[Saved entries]

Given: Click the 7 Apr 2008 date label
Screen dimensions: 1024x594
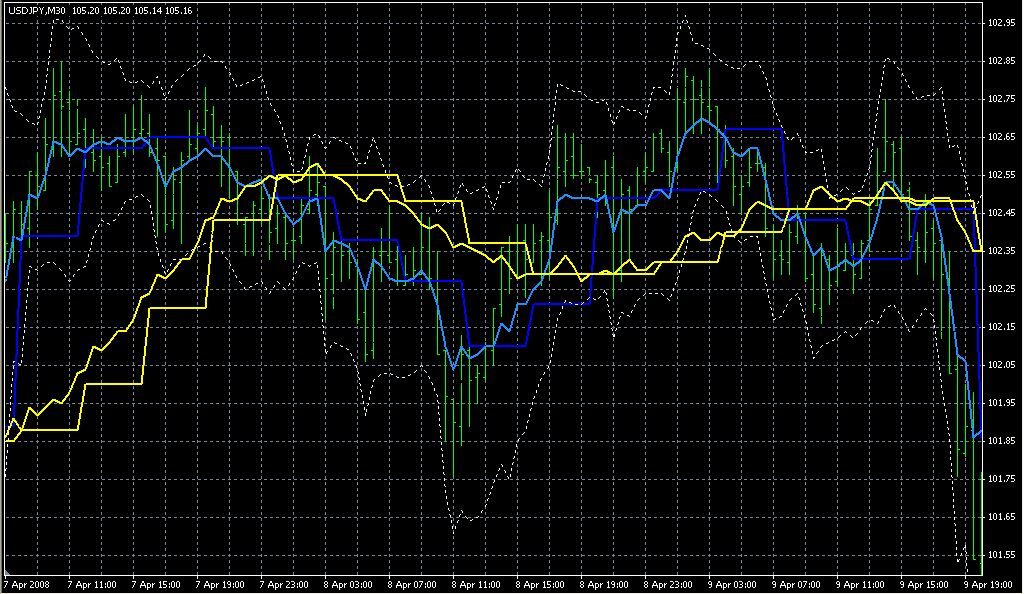Looking at the screenshot, I should pyautogui.click(x=27, y=583).
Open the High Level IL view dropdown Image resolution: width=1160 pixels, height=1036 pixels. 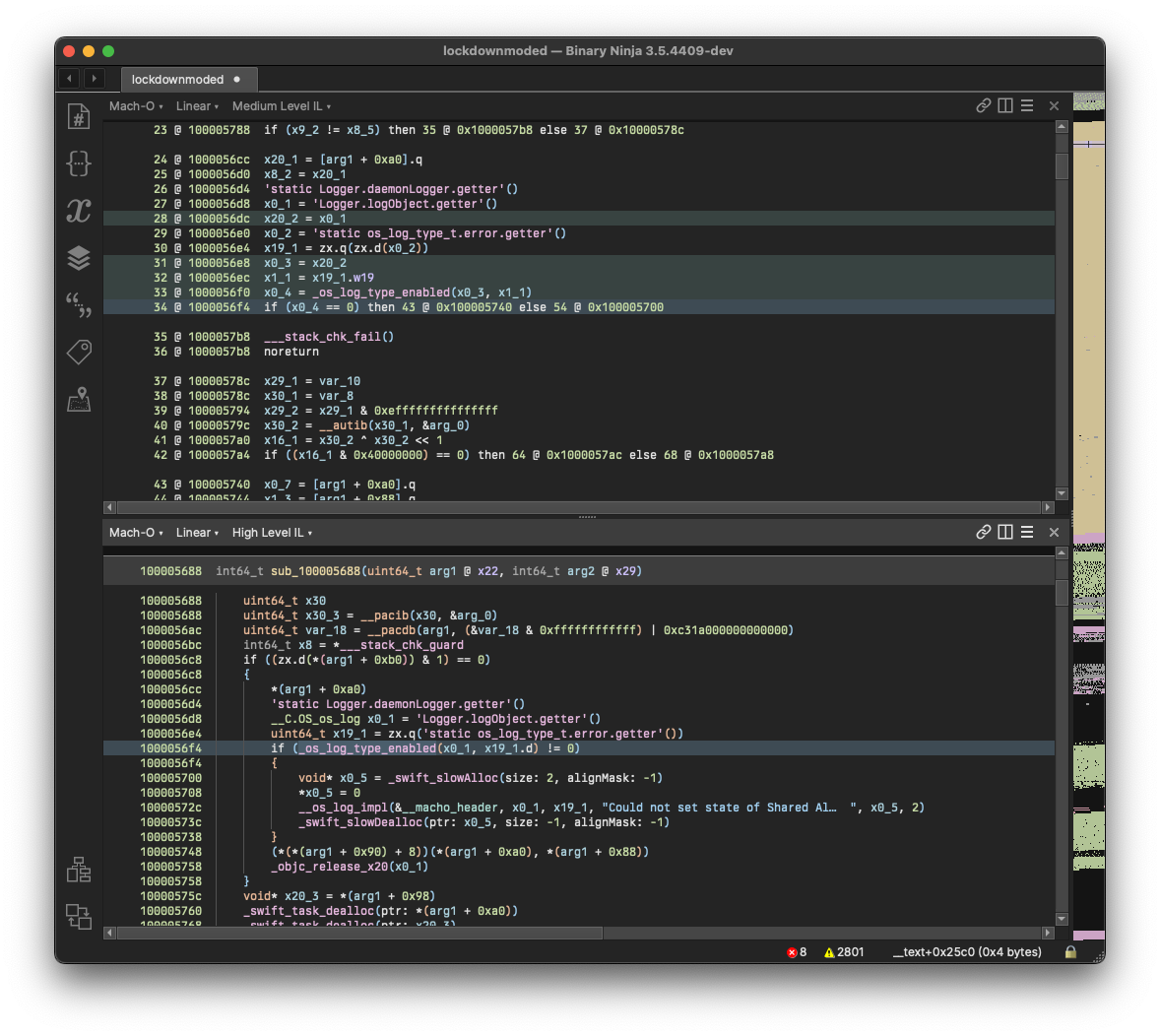266,533
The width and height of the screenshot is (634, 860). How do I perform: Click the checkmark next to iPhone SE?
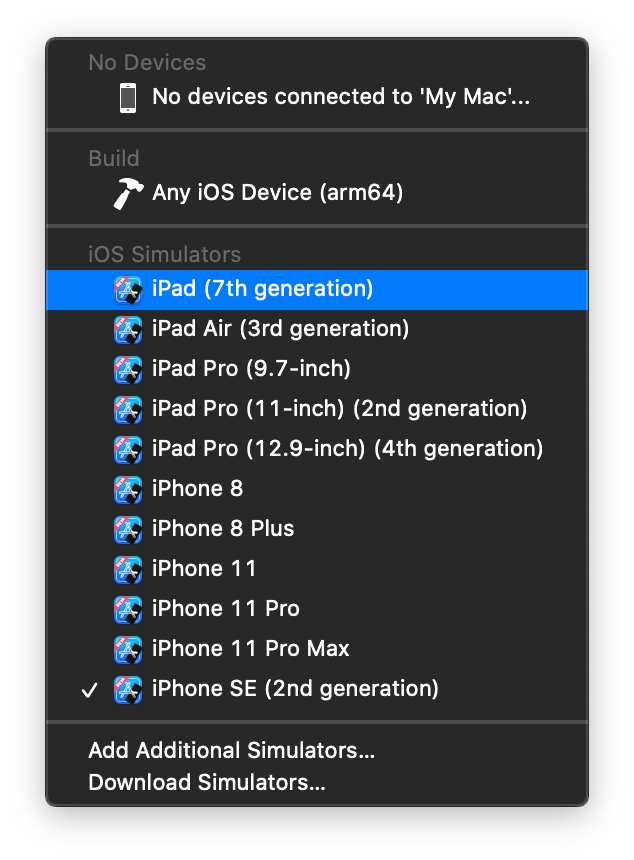(x=90, y=689)
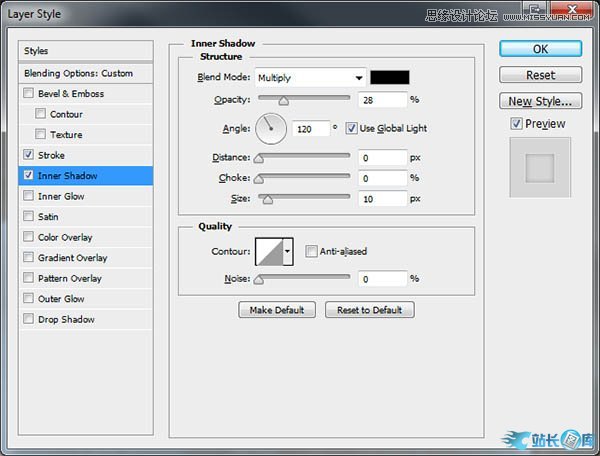Click the Make Default button
Image resolution: width=600 pixels, height=456 pixels.
[x=276, y=310]
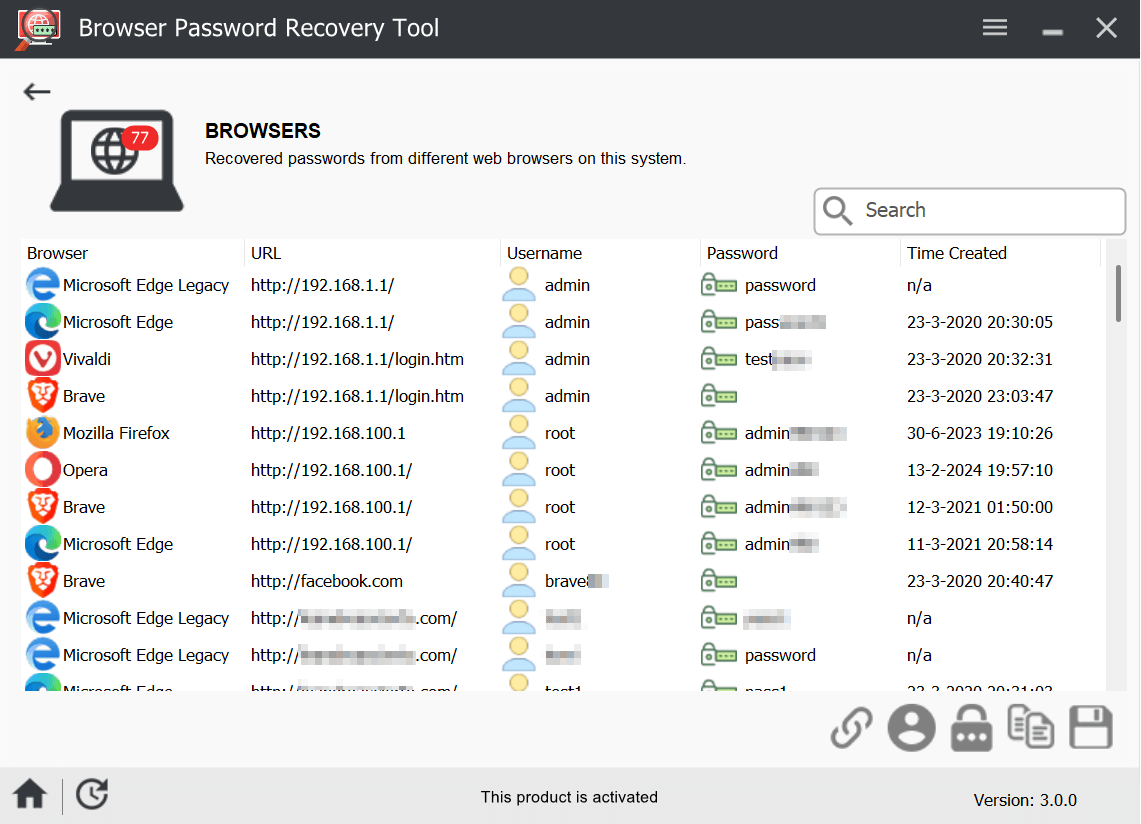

Directions -> The response should be the lines from the one containing "The width and" through the final line of the records, reproduced exactly and with every picture left out.

Task solution ->
The width and height of the screenshot is (634, 860). How do I perform: Click the checkmark next to iPhone SE?
(x=90, y=689)
Click the Make Default button
Image resolution: width=600 pixels, height=456 pixels.
[x=276, y=310]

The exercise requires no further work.